Comme un souffle bleu

Une faible respiration. Lente. Pratiquement inaudible, imperceptible dans un premier temps, puis le déploiement, ce léger souffle dans la nuque prend de l’ampleur, doucement, se colore. Le frémissement laisse place à une sensation particulière, jamais ressentie jusque là, un courant d’air, mais pas désagréable, plutôt une sorte de vent chaleureux qui vous étreint, vous enlace.

Puis du bleu, partout, ou presque, quelque fois un peu de gris, un gris délicat qui s’excuse d’être là, qui préfèrerait laisser toute la place au bleu.
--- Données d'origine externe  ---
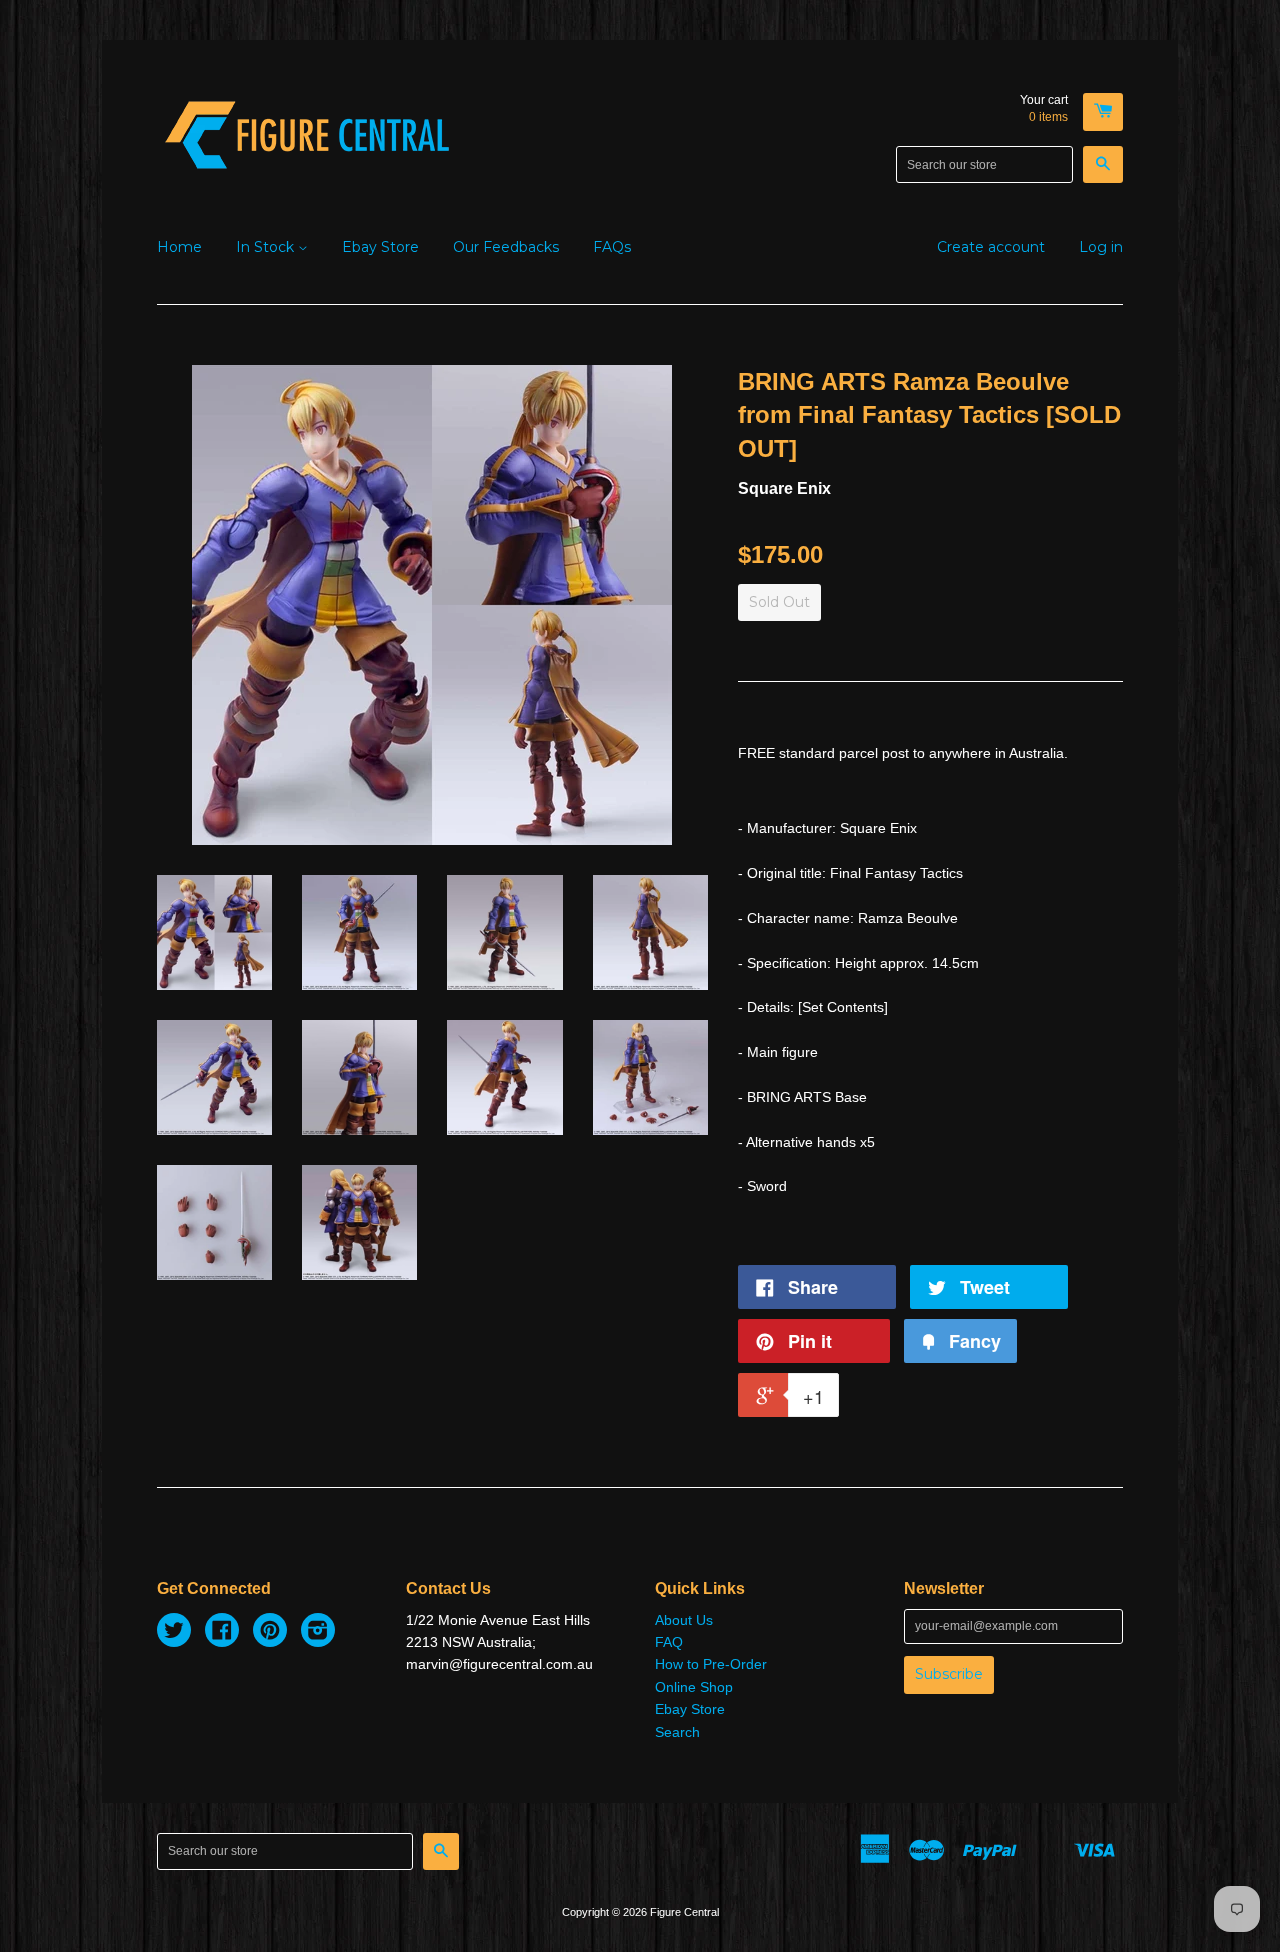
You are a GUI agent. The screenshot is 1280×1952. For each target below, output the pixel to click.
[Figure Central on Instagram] (318, 1633)
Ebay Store (380, 247)
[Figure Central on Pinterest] (270, 1633)
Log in (1101, 247)
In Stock (267, 247)
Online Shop (694, 1687)
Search (677, 1732)
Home (179, 247)
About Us (684, 1620)
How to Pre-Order (711, 1664)
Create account (991, 247)
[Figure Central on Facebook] (222, 1633)
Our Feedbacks (506, 247)
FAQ (669, 1642)
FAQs (612, 247)
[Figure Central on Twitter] (174, 1633)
La prose de Michèle Desbordes ressemblerait à ça, ressemblerait seulement, parce qu’il faudrait, la décrivant, réussir comme elle à en parler au passé, puis au futur, tout en faisant bien sentir que tout n’est qu’une question de présent, de présence au monde.

Il conviendrait d’envelopper l’ensemble à l’image de ce qu’elle parvenait si bien à tisser, avec une pudeur à fleur de peau, avec ce souci de parler de l’autre, cet autre qui lui était si cher, avec retenue, consciente qu’elle était que tout ce qu’elle pouvait nous découvrir devait rester comme couvert par sa voix, cette voix inimitable, interminable malgré son effacement.

On pourrait relire, inlassablement, les même pages, c’est d’ailleurs ce qui se produit, si l’on n’y prend pas garde, tant ses phrases sont d’une sereine beauté.

Il y a tout cela, dans son dernier livre, « L’emprise », mais il y a encore bien plus, parce que, choisissant pour une fois, elle dont on sait si peu, de dépeindre sa famille, sa vie, elle atteint un degré de maîtrise, une force d’évocation simplement exceptionnels, dans toute l’acceptation du terme.

Les dernières pages, bouleversantes, habitées par un souci de la mort et de l’écriture permanent, laissent songeur bien après la lecture achevée, encore plus lorsque l’on sait qu’elle nous a quitté quelques semaines après avoir mis le point final.

Ces quelques lignes, bien peu, en hommage respectueux.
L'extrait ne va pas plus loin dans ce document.